Abstract

Neonatal sepsis is one of the leading causes of neonatal morbidity and mortality in the newborn period. The purpose of this study was to compare a rapid bed-side test against central laboratory analysis for CRP in newborn infants with suspicion of sepsis. We included 23 newborn infants with suspected or proven sepsis (group 1). Age and gender matched 40 infants without sepsis were assigned as controls (group 2). A total of 116 blood samples (58 samples from each group) were drawn from the peripheral vein for C-reactive protein (CRP) measurements. For the NycoCard CRP tests, 5 microL of whole blood and the same amount of serum was used to determine the CRP value (wCRP-N and sCRP-N). As the reference CRP test, serum concentrations of CRP (CRP-Lab) were simultaneously measured by immunonephelometric method requiring 1 mL of serum sample. CRP values > or = 10 mg/L were considered positive for all three tests. It was found that the median values of wCRP-N (18.9 mg/L), sCRP-N (25 mg/L), and CRP-Lab (22.2 mg/L) of group 1 were higher than group 2 (wCRP-N: 1.1 mg/L, sCRP-N: 5 mg/L, and CRP-Lab: 2.9 mg/L) (p < 0.001). Nycocard-CRP were positively correlated with CRP-Lab. With considering CRP-Lab positive at > 10 mg/L, both CRP-NycoCard tests have high sensitivity and specificity, although sCRP-N has slightly higher predictive values.

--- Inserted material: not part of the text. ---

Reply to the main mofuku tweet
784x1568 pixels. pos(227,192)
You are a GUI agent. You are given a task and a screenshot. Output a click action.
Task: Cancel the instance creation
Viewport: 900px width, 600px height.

Passing-Bablok regression and Bland-Altman analysis showed that NycoCard tests have no statistically significant systematic proportional bias. Nycocard-CRP tests have high predictive values, require a very small amount of blood, and results can be obtained quickly. Determinations of CRP concentrations by NycoCard-CRP test seems to be helpful in distinguishing septic and aseptic newborns.